[RECORDS TO PROCESS]
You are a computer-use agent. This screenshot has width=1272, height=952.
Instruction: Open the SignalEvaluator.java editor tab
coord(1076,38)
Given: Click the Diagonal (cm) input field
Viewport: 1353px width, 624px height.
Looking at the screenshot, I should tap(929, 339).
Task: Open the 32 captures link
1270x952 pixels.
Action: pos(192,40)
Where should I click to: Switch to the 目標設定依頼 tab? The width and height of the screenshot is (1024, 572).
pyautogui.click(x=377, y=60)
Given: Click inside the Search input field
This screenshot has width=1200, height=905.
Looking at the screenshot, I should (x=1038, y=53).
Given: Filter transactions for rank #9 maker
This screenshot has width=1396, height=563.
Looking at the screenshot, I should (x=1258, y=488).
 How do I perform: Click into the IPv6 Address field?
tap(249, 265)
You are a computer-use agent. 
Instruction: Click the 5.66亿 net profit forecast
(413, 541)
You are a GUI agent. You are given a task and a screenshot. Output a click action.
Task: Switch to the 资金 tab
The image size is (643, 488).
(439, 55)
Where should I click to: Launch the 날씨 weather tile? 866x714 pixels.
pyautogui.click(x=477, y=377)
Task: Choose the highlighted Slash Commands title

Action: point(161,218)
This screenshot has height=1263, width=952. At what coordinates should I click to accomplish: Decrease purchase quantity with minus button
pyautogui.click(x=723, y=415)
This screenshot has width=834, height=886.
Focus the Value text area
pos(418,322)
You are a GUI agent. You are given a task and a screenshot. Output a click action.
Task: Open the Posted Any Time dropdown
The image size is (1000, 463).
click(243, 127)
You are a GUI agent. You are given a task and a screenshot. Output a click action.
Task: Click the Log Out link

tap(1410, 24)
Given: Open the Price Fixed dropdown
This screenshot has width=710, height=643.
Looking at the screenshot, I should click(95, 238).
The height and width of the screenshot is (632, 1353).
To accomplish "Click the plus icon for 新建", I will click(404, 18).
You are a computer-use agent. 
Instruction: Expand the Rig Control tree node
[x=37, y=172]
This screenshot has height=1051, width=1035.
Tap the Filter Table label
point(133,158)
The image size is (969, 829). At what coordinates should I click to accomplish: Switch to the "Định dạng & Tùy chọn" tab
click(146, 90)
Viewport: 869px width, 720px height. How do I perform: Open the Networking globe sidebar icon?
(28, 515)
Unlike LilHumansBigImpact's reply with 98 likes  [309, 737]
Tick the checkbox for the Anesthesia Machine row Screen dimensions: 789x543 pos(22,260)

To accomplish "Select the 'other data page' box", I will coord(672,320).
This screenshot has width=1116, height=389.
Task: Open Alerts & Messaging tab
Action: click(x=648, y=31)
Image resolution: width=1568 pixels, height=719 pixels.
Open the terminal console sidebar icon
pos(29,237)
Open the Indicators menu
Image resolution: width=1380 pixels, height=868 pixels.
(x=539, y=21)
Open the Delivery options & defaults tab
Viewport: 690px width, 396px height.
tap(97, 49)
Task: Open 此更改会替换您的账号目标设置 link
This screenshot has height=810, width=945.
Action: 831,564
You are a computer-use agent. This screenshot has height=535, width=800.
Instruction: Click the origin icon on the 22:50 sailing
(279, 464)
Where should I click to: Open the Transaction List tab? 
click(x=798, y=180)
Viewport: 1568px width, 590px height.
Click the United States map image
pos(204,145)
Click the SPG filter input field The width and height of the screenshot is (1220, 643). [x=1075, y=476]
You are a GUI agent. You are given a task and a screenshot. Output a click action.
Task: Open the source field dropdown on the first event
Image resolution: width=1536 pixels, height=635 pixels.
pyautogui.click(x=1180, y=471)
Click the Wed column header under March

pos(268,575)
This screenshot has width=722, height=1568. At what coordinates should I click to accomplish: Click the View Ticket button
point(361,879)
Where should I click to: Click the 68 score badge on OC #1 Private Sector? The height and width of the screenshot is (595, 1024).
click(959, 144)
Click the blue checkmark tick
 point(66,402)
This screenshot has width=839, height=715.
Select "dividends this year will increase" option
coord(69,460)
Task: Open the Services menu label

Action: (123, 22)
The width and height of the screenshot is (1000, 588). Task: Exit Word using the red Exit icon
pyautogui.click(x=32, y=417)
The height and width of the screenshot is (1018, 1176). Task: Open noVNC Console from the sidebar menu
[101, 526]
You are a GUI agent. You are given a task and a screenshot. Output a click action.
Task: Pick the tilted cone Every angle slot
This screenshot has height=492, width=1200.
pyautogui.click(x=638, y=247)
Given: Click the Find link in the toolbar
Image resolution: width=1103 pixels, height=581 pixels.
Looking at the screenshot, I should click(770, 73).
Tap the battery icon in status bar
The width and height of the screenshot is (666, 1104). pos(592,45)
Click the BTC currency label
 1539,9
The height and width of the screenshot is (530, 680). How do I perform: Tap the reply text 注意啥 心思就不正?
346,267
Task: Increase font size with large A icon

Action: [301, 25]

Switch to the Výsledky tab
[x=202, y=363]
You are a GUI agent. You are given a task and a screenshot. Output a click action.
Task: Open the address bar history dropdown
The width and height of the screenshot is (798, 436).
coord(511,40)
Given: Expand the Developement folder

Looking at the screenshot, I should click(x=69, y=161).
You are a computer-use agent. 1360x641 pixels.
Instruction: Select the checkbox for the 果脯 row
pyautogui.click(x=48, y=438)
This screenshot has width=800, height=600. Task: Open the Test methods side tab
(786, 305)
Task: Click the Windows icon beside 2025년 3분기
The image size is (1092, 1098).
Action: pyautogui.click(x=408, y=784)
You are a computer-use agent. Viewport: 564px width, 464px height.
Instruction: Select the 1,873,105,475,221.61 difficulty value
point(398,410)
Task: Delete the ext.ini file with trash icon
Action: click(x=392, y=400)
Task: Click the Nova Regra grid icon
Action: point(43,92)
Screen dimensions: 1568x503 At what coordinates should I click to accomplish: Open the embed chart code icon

[WHAT THIS TASK INVOLVES] Above are the records. Print exactly, and only, the lines from the line with "Given: Click the Find link in the toolbar" to the line with "You are a computer-use agent. Viewport: 564px", both inclusive.

[EXPECTED OUTPUT]
Given: Click the Find link in the toolbar
Image resolution: width=1103 pixels, height=581 pixels.
Looking at the screenshot, I should click(770, 73).
Tap the battery icon in status bar
The width and height of the screenshot is (666, 1104). pos(592,45)
Click the BTC currency label
 1539,9
The height and width of the screenshot is (530, 680). How do I perform: Tap the reply text 注意啥 心思就不正?
346,267
Task: Increase font size with large A icon

Action: [301, 25]

Switch to the Výsledky tab
[x=202, y=363]
You are a GUI agent. You are given a task and a screenshot. Output a click action.
Task: Open the address bar history dropdown
The width and height of the screenshot is (798, 436).
coord(511,40)
Given: Expand the Developement folder

Looking at the screenshot, I should click(x=69, y=161).
You are a computer-use agent. 1360x641 pixels.
Instruction: Select the checkbox for the 果脯 row
pyautogui.click(x=48, y=438)
This screenshot has width=800, height=600. Task: Open the Test methods side tab
(786, 305)
Task: Click the Windows icon beside 2025년 3분기
The image size is (1092, 1098).
Action: pyautogui.click(x=408, y=784)
You are a computer-use agent. Viewport: 564px width, 464px height.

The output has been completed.